At the peak of the performance, Dhrstadyumna Swami jumped up and got the whole tent of onlookers on their feet to chant Hare Krishna and dance. Everyone enthusiastically chanted, clapped, twirled, and reached high in the air with upraised hands–the “liberated” position, free from the anxieties of material life. Then the Maharaja began throwing the marigolds decorating the stage. The devotees manifested huge baskets of flowers and suddenly there were flowers flying everywhere. It was a flower riot! The band rocked on for a solid hour. You could never forget it if you were there.
Then it was time. Twenty devotees were ready. Thousands of plates, cups, and spoons were ready. Huge buckets of vegetable, rice, sweets, juice nectar, puris, and poppers were ready. And thousands of hungry guests were really ready for the free lunch of delicious krsna-prasadam, food offered to God.
Serving spoons flew in and out of pots almost faster than you could see. And plateful after plateful went down into waiting mouths. After lunch: more music, plays, and an evening dinner to rival lunch.
For three days the kids kept coming and staying late into the night. They had tasted the ecstasy! One girl said, “I don’t want to go anywhere else. This is the only thing happening at the festival.” Others would ask, “What do you get out of this? It’s all free. Free books, free food. Someone has to pay. What do you get?”
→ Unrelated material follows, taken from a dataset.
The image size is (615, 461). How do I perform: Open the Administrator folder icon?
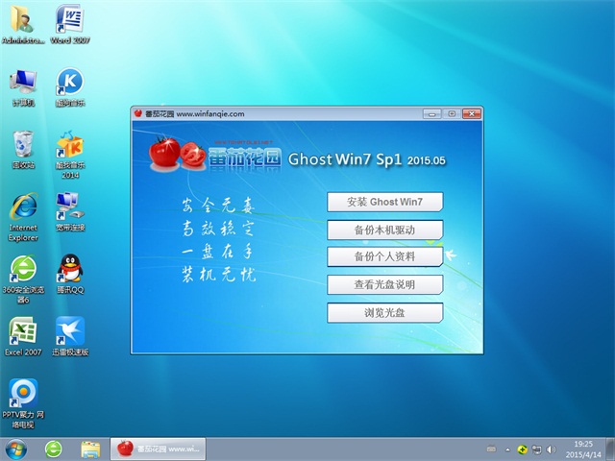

And the answer: “Well it’s our ecstasy to serve you with Krishna, and Krishna provides. What’s more, the whole world could run like this. That’s right–a constant festival of Krishna consciousness.
“If we simply used the land to grow grains, fruits, vegetables, and nuts instead of for useless industries, we could produce more than enough for every New Zealander. Protect the cows, milk them, and distribute the milk. Chant Hare Krishna and dance joyfully, glorifying the Supreme Lord. This way of life solves all economic problems.
“After all, prosperity means having plenty of food, fresh air, clean water, a comfortable place to live, but above all, inner happiness–happiness that beams from your face. Why live a concocted life apart from God in concrete jungles where people hoarding big piles of paper are misunderstood to be wealthy?”
A lot of people agreed. As one man put it, “I could see the devotees were happier than all the other people at Sweetwaters, who were high on drugs and booze–the devotees werenaturally high on their love of God. “
Dhrstadyumna Swami explained, “Krishna consciousness is the real sweet water. Ordinary water can put out an ordinary fire. But the nectar of Krishna consciousness isso sweet that as soon as you taste it, the whole blazing fire of material existence is immediately extinguished.”